White mold is a warm-weather craving disease. Historically, it has been considered a mid-to-late season problem, but that scenario has changed dramatically in recent years.

White mold is an historic pest of peanuts, but it’s been on the quiet side until recent years.

“The warmer early season temperatures in recent years have been particularly favorable for outbreaks of white mold, and historically white mold has been the most damaging of all peanut diseases, causing millions of dollars of loss to Georgia growers,” Brenneman says.

Currently grown cultivars are moderately to highly susceptible. Several effective fungicides are available, but they are expensive, and there are cases each year when disease control has not been as good as expected.

This occurs since Sclerotium rolfsii can grow extensively underground, and pods are a difficult target for a fungicide to reach.

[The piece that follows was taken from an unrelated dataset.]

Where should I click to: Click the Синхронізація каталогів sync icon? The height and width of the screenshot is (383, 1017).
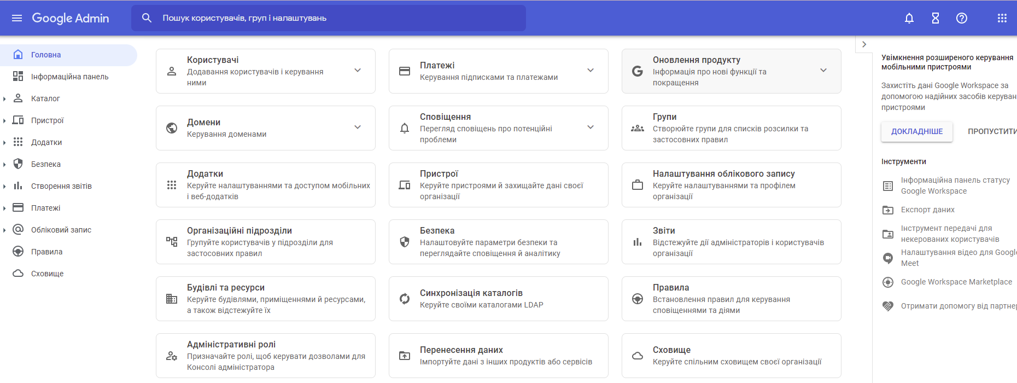[405, 299]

These fungicides are systemic but do not move down in plants.

“Night sprays, when peanut leaves are folded, and use of irrigation to wash fungicides off the foliage, have both improved disease control and yield,” he says.

Timing sprays is also important. Traditionally white mold sprays go out 60-100 days after planting. But early season hot temperatures, especially in 2010 and 2011, have allowed white mold to start much sooner on peanuts only several weeks old.

To combat this, a totally new concept in improving white mold control is the use of banded sprays early after emergence.

Back in 2010, Brenneman’s main focus was still on reducing CBR damage to peanuts.